── INPUT RECORDS

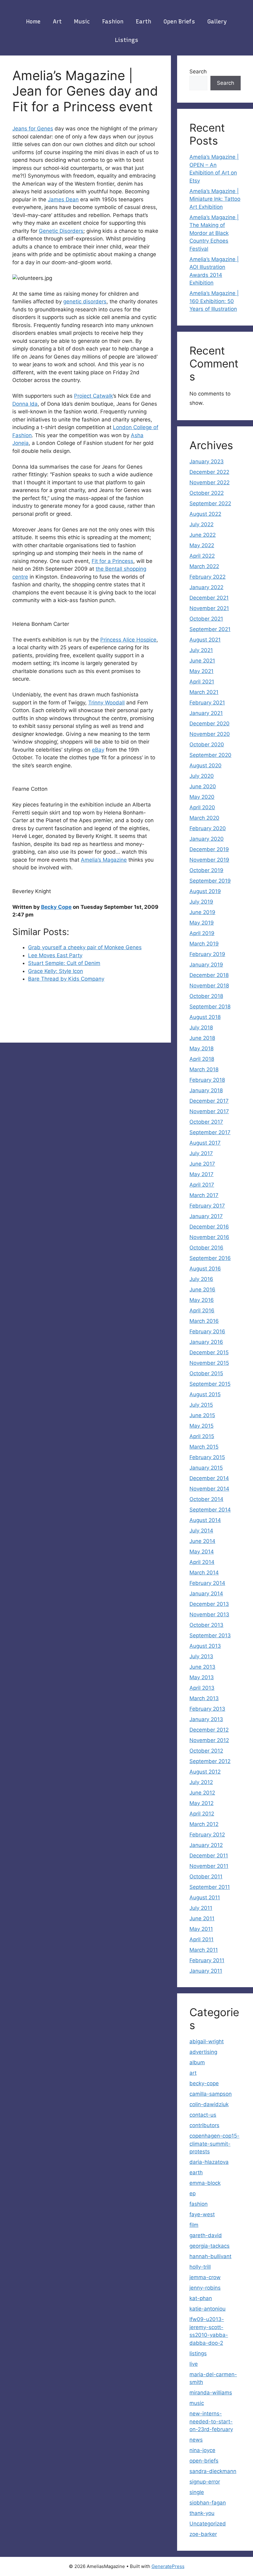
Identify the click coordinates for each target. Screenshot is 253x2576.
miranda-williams (210, 2392)
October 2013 (206, 1625)
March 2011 (203, 1950)
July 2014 (201, 1531)
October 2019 (206, 870)
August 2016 (205, 1268)
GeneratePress (168, 2566)
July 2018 (201, 1027)
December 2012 (209, 1730)
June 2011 (201, 1918)
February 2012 (207, 1835)
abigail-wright (206, 2041)
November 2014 (209, 1489)
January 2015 (206, 1468)
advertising (203, 2052)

────

## PROBLEM
Type out each line of the records above exactly, skipping any pictures.

## SOLUTION TO THE PROBLEM
Identify the click coordinates for each target. Screenshot is 253x2576.
miranda-williams (210, 2392)
October 2013 (206, 1625)
March 2011 (203, 1950)
July 2014 (201, 1531)
October 2019 (206, 870)
August 2016 (205, 1268)
GeneratePress (168, 2566)
July 2018 (201, 1027)
December 2012 (209, 1730)
June 2011 (201, 1918)
February 2012 (207, 1835)
abigail-wright (206, 2041)
November 2014 (209, 1489)
January 2015 (206, 1468)
advertising (203, 2052)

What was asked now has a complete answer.